Holmes is persuaded to go listen to the story of one Mrs. Ronder, a horribly disfigured woman who has lived a secluded life since the accident that saw her face mangled. She wishes to confess her complicity in a years-old crime, trusting that Holmes will have sympathy enough not to rouse the police once he's heard her tale. She does not seek absolution, but wants a means for the truth to one day come out after her death.
This story hardly contains any mystery at all. Holmes has no clues to unearth, no deductions to make. It's a fact which Doyle acknowledges in the writing, with Watson noting that this tale doesn't really make use of Holmes' skills. The problem is, this choice also makes Holmes and Watson completely extraneous to the story. They don't do anything here; they're simply a vehicle by which a tale that has nothing to do with Sherlock Holmes is foisted upon a wider audience.
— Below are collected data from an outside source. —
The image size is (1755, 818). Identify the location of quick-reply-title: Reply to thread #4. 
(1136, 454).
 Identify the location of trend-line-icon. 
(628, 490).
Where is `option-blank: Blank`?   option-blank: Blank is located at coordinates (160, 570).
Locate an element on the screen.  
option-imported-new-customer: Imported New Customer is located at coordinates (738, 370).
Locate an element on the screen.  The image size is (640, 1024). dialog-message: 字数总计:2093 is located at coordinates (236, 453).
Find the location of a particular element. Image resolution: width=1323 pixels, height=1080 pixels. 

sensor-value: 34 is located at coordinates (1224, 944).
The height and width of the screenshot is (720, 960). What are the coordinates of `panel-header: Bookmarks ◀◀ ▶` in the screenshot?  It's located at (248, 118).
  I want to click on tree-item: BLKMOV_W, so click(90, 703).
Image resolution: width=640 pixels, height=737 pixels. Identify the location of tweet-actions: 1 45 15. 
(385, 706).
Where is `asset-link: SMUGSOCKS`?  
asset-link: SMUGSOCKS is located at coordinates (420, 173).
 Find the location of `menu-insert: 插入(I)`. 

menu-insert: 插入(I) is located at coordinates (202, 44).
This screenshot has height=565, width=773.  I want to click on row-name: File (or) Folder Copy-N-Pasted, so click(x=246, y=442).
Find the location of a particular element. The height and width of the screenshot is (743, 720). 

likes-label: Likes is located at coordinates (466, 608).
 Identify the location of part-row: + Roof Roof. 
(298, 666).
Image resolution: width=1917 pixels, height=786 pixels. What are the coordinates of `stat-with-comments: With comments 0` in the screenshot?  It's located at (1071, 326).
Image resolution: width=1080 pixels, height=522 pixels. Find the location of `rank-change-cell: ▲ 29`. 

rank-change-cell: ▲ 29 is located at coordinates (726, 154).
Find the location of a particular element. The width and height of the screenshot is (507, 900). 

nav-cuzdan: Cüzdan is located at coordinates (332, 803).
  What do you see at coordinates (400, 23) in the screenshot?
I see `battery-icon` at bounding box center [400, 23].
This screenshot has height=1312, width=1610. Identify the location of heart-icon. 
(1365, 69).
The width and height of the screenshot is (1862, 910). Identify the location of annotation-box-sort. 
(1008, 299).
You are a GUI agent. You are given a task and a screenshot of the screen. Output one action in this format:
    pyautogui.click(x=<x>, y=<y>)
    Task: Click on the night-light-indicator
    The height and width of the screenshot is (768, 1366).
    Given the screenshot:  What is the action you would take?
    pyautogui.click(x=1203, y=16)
Indeed, the story left me wondering if scholars question Doyle's authorship as they do one or two other Holmes short stories. This one is just so peculiar, in big ways and in fine details. I've already mentioned the fact that it's short -- roughly half the length of the average Holmes short story. At one point, Watson posits a possible explanation of events which Holmes gently and politely pokes holes in, quite counter to his usual evisceration of the theories the doctor sometimes poses. At another point, Holmes criticizes Watson for his smoking habit; yet if my memory serves (perhaps it doesn't), in past stories it has been Watson lamenting Holmes' vice. It just feels that the writer here has appropriated the names of the characters without respecting any of their essence, a feeling I stand by even if this was one of Doyle's efforts.
In fact, I can really find only one thing to commend about this story-- its opening. Watson often opens these "memoirs" by speaking directly to the readership, grounding the Holmes fiction in the real world. Here, Watson alludes to threatening letters received by Holmes from some anonymous party regarding an unrelated matter. Watson cheekily warns this fictional party that he is in fact not anonymous, that Holmes knows exactly who he is, and that if he wants to keep it that way, he'll stop with the threats. Despite the story's subsequent flaws, this is one of the best blurring of the lines between fact and fiction ever presented in a Holmes adventure.
Still, that basically means that in my view, you could read the first few pages of "The Adventure of the Veiled Lodger," and then just stop. (Not that you'd be saving much time anyway.) Not exactly a ringing endorsement. I grade the story a D.